Thought that I would check in. Not to much is new. We went to Fort Mac on Monday for a visit with my sister and her family. It was great, my dad was up there too so I was able to see him. We ended up staying for 3 night rather then the 1 we had planned for. We spent New Years up there too. We went to my sisters neighbors house (my Uncles neighbor too) for N. Y's and it was great. It was soooooo nice to sleep in aplace (sisters) thats familiar. Night time has been hard since being back here, I worry someone is going to try to start our house on fire...while we are sleeping. I wish it didn't happen while we were sleeping...nighttime makes me really anxious...and bedtime is actually almost 'painful'...it almost hurts to go to bed. We ALL have counselling appt on Friday, so thats good...I don't want to go with the kids and Fabian...I don't want the kids to know how I feel...as I act like I'm okay. Anyhow, we will begin the healing process...the sooner the better. I feel that I can't sleep good here, because Fabe would have slept through the fire...and so would have the kids....they are deep sleepers. But I'm usually a deep sleeper too, but now I have to be on edge...I might not hear something if I sleep well. Its horrible. It really really is...the fire alarm NEVER went off as it was buring on the outside of the house..so had I not woken up then we would have kept sleeping and possibibily the roof would/could have collapsed on us while we were sleeping...we would have all died. Macks room was the very very worst, his bed is just burnt metal..ugh...anyhow. You get the point...I can't sleep worth crap....

§ **Task prompt**
Continue the post about the house fire, picking up right after its final sentence. None of this data is needed.

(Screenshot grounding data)
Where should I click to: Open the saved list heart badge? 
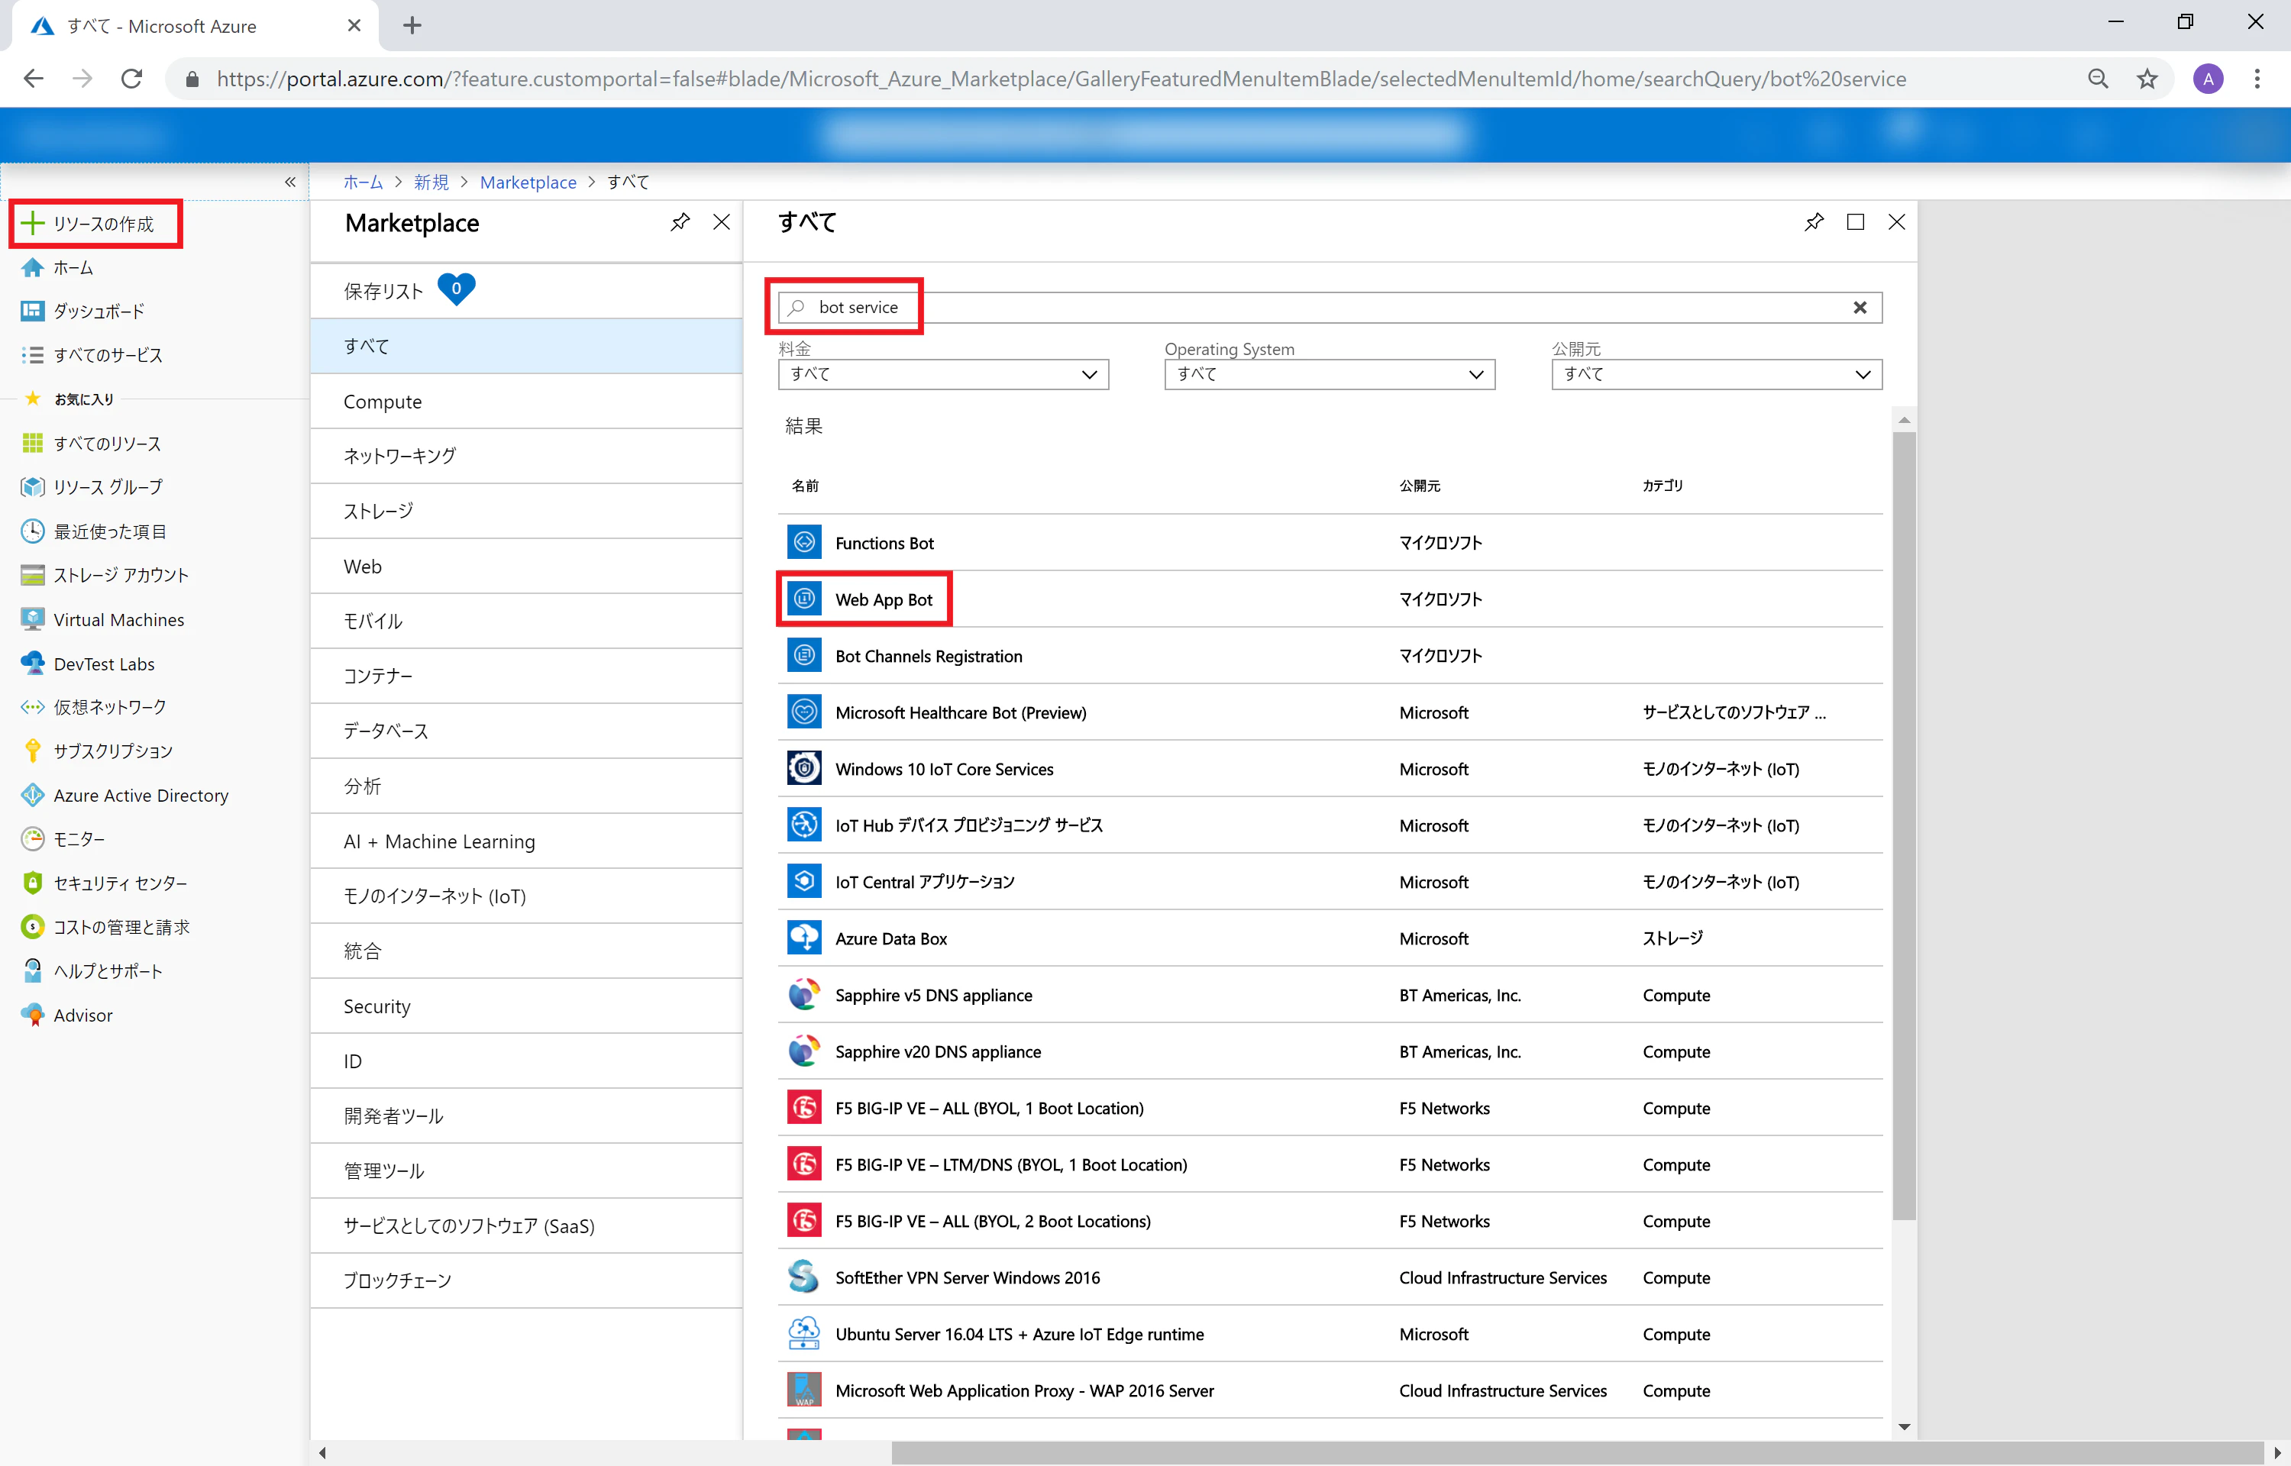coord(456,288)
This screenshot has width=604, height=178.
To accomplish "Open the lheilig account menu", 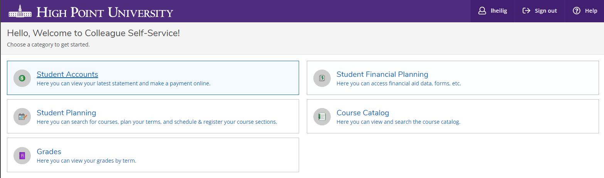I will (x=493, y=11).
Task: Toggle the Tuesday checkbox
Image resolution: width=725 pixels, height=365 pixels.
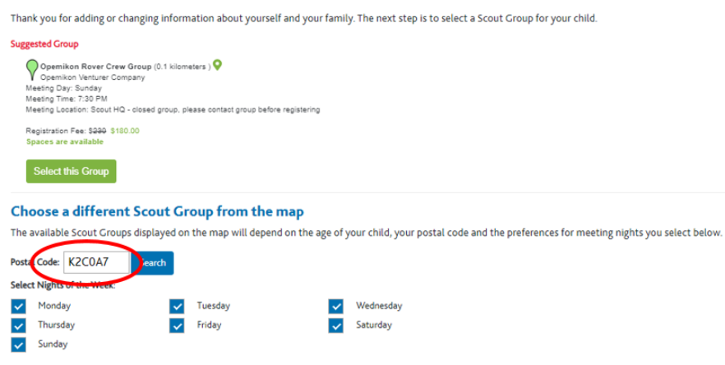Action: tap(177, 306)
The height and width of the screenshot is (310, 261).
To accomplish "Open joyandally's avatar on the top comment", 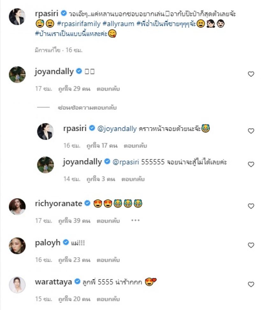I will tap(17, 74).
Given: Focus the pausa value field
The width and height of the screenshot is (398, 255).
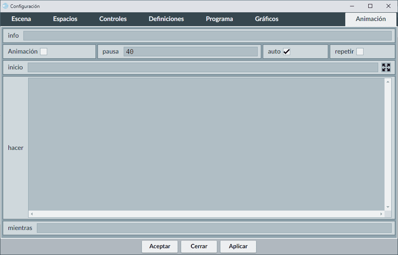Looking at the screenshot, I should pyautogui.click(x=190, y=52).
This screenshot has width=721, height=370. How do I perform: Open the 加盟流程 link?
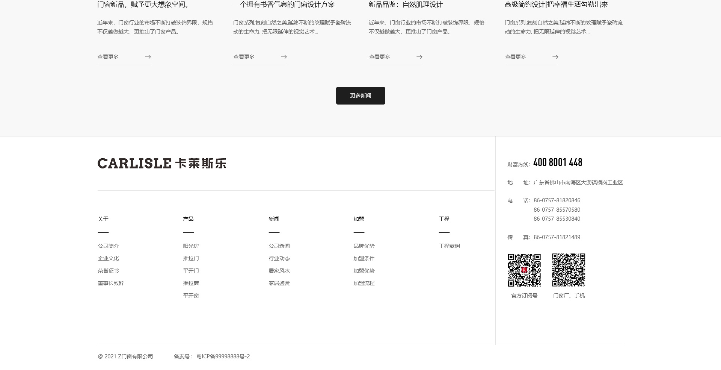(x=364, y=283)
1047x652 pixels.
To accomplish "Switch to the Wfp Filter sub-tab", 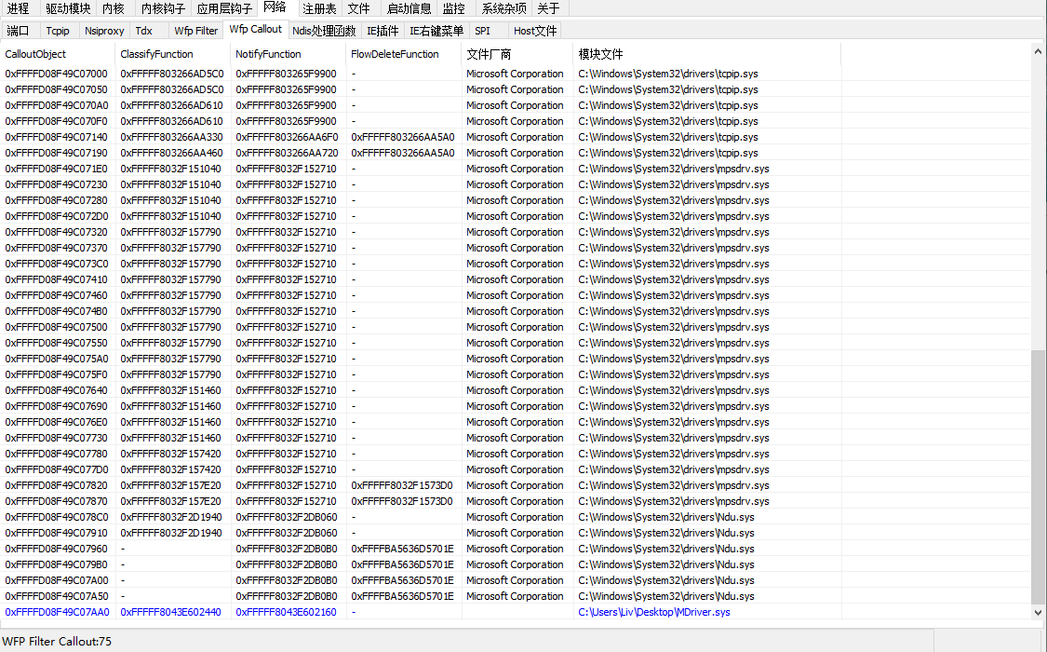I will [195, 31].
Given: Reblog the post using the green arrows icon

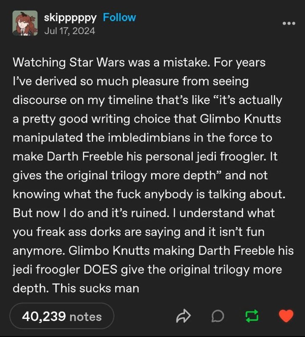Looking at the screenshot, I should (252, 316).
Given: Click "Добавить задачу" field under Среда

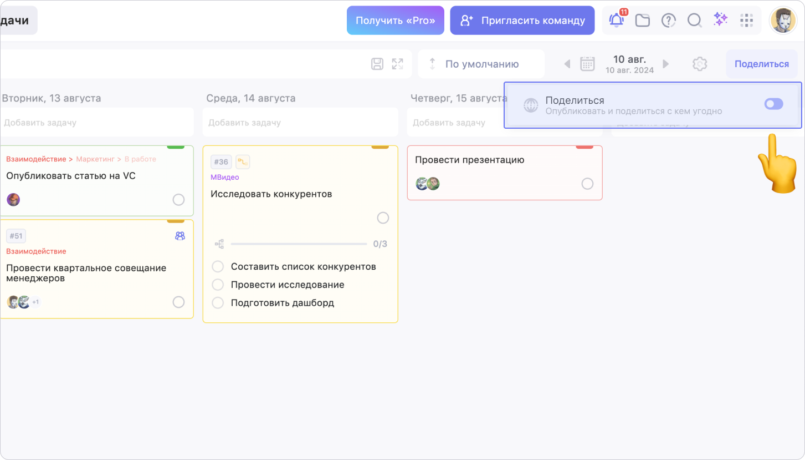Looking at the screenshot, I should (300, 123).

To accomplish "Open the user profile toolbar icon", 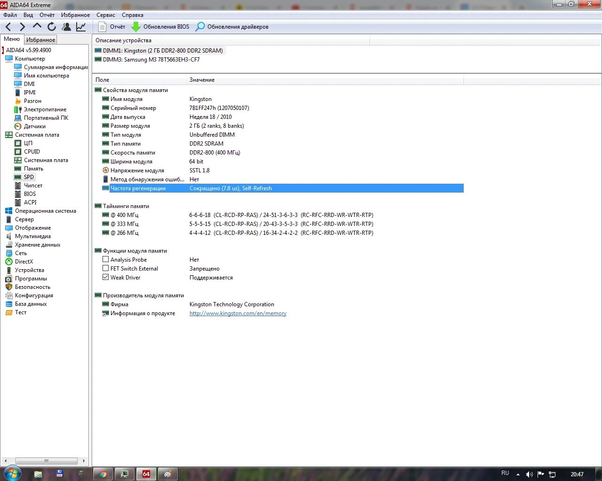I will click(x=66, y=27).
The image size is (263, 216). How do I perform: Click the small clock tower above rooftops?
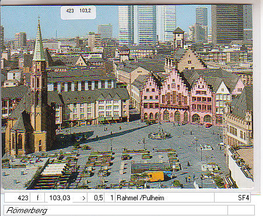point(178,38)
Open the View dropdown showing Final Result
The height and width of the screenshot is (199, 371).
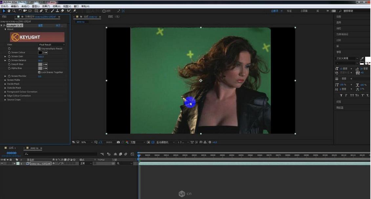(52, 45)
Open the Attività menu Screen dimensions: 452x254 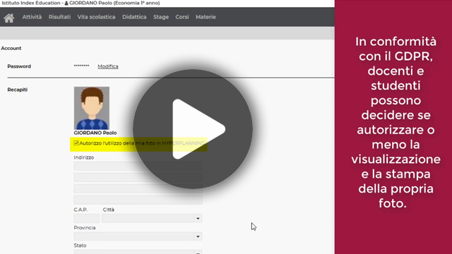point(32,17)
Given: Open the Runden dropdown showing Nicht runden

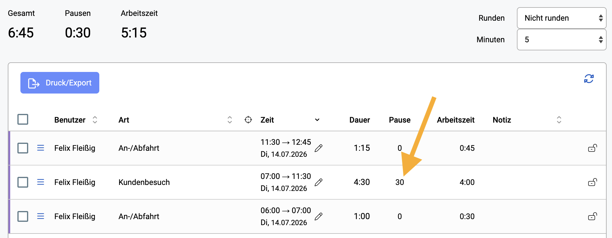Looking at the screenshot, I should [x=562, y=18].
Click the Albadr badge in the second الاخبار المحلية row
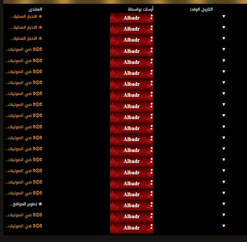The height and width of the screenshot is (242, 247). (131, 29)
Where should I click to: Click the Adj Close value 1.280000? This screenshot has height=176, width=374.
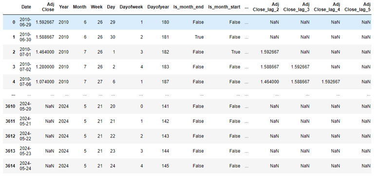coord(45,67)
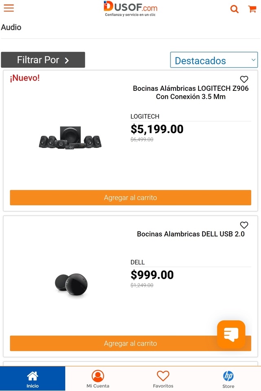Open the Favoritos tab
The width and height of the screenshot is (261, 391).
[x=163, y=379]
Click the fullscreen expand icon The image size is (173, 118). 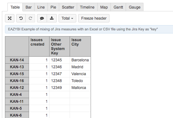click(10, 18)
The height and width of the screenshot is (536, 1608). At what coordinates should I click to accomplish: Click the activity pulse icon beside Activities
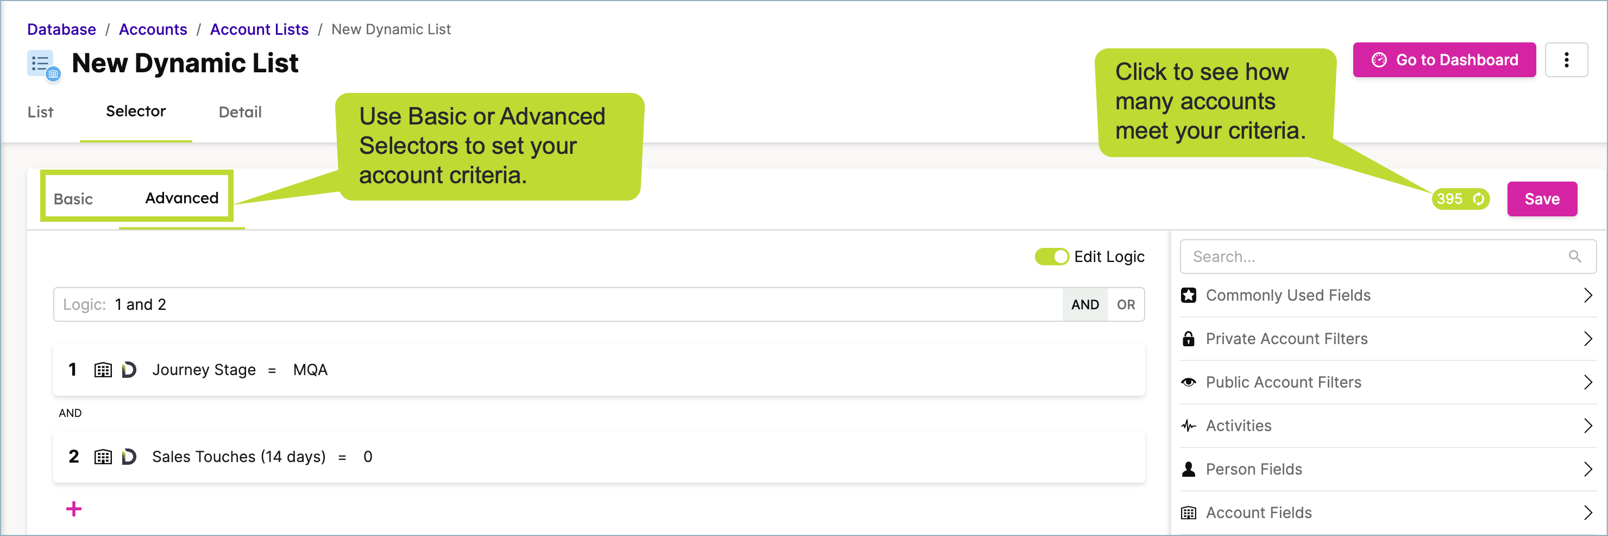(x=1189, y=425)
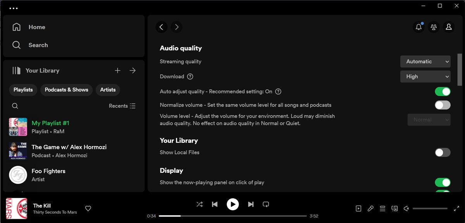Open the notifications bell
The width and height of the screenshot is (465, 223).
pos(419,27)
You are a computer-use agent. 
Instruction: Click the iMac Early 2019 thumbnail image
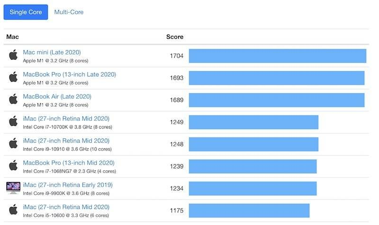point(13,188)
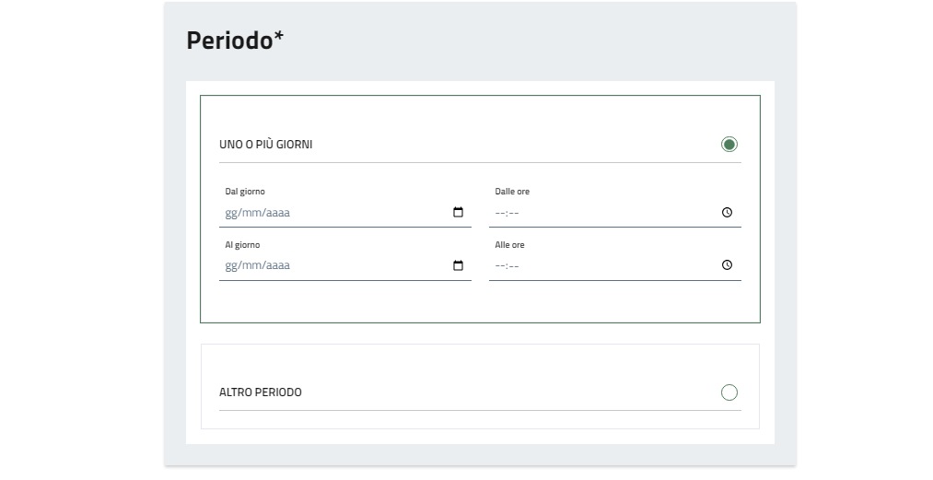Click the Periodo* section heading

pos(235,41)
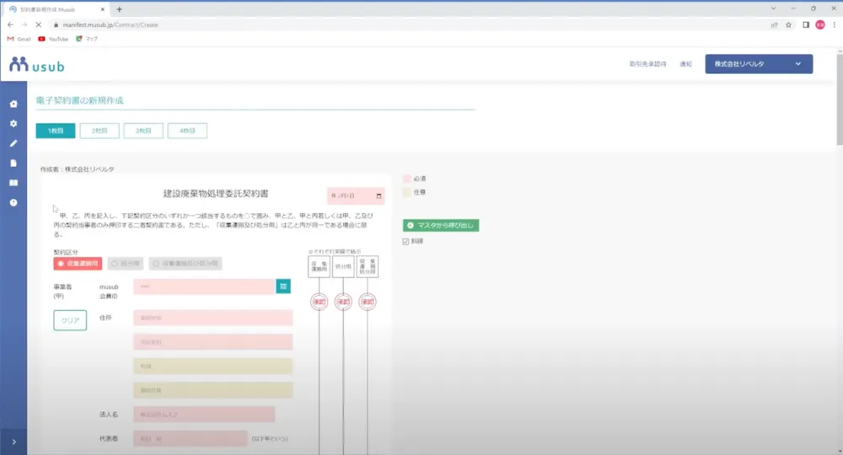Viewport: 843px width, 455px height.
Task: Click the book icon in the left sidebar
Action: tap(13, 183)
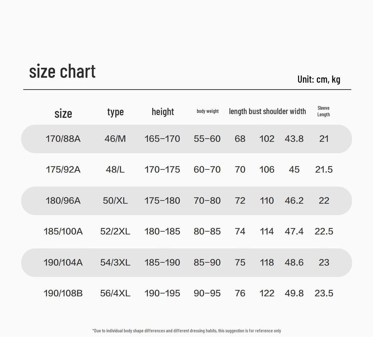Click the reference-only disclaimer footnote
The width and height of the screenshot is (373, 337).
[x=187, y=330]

§ **Response area**
The house. Nothing is happening on that part. They are still (wasting time) trying to decide if they are going to put down new foundation...so the burnt damaged one has been sitting now for 2 months in brutal cold, snow and moisture and they might want to build a house on it???? My house???? Yeah, no. So we will wait for them to decide then we will fight them (with a lawyer, if need be) that we won't take a repaired foundation. So, hopefully they use common sense and allow it to be removed. We have picked out a new house...but it depends on the foundation. We aren't going to build the exact same layout...but close. We don't want to live with the constant memory of the fire..same layout and everything....I still can't believe that I am typing this. So hopefully they decide soon...I just want to look forward to building again...be excited about something....anything...our other issue is this house....the guy will be back at the end of this month..we aren't sure if we can stay this long as we were told by the contractor that it will take about 9 months for the whole process..and we told this guy that...now our insurance lady said we will be lucky if its done in a year or a year and a half. Yuck. The house builder we picked, submitted a quote already that included taking over the house, right now 'as is' and demolishing it and everything...they just have to 'hand it over' to them and they will take care of it all. She liked that idea, but needs more quotes...grrrrrr!!!! They KNOW it has to come down, so at least work on that...gosh. Something....

Daycare-I'm so excited to focus on that. Its licensed and all approved. We just need kids now!!!! Its beautiful in there. I love it. I really do...having kids there will really be good for me...I just want to play and take my mind off everything else...its like therapy..

And, thats about it...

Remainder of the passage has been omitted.